*What is being asked*.
Output only the stretch of the listing that starts at the line containing "Click the Double" and ends at the line containing "Click the Bibox", reproduced exactly with both ends.

Given records section start

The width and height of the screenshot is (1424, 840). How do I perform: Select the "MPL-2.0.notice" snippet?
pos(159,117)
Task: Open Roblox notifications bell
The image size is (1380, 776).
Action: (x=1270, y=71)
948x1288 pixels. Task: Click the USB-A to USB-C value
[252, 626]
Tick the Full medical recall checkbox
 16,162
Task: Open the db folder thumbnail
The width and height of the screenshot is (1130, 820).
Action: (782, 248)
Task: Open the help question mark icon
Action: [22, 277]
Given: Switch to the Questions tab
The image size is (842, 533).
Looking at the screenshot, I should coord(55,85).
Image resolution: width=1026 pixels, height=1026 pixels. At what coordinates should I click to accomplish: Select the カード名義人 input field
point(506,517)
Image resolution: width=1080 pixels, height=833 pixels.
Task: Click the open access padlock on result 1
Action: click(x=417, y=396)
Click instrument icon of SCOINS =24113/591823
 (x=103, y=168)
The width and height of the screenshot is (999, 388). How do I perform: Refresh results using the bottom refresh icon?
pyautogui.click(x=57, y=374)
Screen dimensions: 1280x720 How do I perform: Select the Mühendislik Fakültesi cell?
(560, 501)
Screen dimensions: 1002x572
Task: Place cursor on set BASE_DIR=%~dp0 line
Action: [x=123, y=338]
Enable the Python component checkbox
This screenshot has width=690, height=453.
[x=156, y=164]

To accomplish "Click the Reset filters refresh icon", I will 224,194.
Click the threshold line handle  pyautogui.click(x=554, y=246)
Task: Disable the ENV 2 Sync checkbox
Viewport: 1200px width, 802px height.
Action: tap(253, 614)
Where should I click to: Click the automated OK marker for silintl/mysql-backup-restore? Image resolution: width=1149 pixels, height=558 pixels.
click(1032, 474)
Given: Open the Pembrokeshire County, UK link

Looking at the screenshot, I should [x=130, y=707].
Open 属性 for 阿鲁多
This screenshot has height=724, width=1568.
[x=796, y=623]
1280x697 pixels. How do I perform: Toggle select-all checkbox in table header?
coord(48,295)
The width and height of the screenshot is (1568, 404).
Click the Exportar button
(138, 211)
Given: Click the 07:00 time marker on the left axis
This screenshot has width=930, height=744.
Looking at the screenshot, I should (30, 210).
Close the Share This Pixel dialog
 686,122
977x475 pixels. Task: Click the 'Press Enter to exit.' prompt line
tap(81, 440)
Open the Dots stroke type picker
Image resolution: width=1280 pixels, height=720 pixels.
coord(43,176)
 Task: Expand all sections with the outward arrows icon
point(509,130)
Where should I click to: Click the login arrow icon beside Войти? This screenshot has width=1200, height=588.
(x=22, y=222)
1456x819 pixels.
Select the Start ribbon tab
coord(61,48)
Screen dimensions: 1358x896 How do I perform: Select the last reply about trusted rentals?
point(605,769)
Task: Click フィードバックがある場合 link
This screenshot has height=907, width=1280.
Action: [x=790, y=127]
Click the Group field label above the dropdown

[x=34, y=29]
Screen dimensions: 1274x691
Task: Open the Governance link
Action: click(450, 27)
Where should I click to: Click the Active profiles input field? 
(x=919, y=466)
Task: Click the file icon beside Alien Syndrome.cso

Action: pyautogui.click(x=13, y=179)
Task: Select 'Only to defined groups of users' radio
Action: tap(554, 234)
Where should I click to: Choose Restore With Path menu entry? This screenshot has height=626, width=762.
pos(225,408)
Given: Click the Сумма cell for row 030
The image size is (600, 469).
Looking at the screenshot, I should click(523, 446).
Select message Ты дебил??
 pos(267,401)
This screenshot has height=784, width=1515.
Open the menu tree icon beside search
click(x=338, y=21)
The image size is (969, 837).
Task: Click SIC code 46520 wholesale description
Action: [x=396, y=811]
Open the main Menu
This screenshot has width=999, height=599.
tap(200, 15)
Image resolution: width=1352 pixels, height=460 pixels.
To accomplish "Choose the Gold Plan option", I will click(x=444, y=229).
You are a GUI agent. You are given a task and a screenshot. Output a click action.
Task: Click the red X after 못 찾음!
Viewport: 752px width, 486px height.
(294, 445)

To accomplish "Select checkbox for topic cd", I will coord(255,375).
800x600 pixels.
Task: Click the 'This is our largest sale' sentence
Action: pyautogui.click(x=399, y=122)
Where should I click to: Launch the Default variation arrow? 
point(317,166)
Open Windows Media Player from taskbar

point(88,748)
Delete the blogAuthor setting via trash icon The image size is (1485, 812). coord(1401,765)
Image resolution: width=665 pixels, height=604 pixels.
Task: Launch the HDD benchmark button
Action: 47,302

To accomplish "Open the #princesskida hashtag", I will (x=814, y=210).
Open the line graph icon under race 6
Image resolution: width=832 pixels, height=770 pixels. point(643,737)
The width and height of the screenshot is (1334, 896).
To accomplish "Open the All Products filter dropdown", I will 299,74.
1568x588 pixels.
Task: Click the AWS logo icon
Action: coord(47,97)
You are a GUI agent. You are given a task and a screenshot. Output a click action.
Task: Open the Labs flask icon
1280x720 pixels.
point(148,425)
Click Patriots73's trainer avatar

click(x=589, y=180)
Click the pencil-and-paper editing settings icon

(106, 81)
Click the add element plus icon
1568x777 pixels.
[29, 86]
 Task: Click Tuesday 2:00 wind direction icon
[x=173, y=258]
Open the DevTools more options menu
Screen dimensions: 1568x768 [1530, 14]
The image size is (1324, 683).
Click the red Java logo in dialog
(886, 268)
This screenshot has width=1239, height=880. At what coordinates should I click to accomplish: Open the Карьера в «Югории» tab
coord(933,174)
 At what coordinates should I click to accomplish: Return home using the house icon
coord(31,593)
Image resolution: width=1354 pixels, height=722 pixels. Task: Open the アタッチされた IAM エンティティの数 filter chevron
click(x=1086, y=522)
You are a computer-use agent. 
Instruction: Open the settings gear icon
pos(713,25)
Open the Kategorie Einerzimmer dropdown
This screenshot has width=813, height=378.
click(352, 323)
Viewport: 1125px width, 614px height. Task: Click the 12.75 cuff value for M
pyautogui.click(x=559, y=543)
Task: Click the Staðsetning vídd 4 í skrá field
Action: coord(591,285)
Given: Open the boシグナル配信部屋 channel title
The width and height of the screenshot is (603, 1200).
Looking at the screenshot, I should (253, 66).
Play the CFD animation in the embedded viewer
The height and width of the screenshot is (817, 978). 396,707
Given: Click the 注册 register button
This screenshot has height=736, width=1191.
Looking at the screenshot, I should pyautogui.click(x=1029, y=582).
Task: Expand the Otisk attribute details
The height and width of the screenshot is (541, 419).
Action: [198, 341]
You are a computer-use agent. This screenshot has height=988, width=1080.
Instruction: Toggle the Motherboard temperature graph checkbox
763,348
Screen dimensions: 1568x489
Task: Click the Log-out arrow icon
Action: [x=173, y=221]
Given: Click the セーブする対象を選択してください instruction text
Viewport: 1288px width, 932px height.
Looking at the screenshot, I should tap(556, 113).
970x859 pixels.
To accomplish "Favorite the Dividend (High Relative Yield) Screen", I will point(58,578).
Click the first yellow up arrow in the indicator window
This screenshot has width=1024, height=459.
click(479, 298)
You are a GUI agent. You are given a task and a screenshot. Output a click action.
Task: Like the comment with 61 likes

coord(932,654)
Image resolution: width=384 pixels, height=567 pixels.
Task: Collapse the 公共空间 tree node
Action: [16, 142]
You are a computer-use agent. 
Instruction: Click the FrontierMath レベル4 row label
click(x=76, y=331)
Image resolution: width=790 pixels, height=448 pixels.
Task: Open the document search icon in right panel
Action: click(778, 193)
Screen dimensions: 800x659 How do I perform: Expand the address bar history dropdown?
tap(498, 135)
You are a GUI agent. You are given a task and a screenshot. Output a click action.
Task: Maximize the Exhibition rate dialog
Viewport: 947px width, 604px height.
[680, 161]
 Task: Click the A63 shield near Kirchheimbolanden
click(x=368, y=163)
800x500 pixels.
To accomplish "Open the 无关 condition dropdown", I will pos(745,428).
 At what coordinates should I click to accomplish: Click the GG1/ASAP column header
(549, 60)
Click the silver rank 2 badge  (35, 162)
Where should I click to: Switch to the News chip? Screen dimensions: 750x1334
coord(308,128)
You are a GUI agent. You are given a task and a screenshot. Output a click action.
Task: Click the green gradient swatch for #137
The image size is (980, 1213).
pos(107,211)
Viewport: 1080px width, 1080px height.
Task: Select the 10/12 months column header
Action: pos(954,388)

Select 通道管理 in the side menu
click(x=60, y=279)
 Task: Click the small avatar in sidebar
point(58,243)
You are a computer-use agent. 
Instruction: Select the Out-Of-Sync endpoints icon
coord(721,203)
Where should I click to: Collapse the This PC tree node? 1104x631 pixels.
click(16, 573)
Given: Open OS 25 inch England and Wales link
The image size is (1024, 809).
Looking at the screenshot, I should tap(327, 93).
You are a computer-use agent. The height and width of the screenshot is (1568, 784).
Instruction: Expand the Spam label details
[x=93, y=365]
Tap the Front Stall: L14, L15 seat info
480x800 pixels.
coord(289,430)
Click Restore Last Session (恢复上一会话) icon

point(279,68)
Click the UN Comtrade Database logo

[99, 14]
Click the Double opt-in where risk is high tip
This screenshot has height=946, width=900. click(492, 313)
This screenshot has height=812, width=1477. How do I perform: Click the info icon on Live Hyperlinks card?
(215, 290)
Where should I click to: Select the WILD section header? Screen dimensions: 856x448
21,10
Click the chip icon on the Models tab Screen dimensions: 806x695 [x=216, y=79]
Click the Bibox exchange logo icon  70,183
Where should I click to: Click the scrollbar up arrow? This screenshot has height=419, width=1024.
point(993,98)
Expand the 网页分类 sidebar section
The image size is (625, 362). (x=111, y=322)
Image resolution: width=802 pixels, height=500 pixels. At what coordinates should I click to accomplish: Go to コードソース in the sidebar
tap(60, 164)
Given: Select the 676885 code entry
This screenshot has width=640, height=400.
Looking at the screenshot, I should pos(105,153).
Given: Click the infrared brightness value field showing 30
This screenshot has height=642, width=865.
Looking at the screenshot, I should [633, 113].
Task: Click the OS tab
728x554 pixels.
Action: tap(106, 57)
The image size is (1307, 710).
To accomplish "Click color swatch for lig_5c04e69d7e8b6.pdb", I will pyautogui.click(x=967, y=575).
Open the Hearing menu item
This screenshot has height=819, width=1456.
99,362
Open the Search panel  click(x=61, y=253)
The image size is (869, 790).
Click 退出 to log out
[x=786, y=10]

Given records section end

*Task answer*.
Click the Double opt-in where risk is high tip
This screenshot has height=946, width=900. click(492, 313)
This screenshot has height=812, width=1477. How do I perform: Click the info icon on Live Hyperlinks card?
(215, 290)
Where should I click to: Select the WILD section header? Screen dimensions: 856x448
21,10
Click the chip icon on the Models tab Screen dimensions: 806x695 [x=216, y=79]
Click the Bibox exchange logo icon  70,183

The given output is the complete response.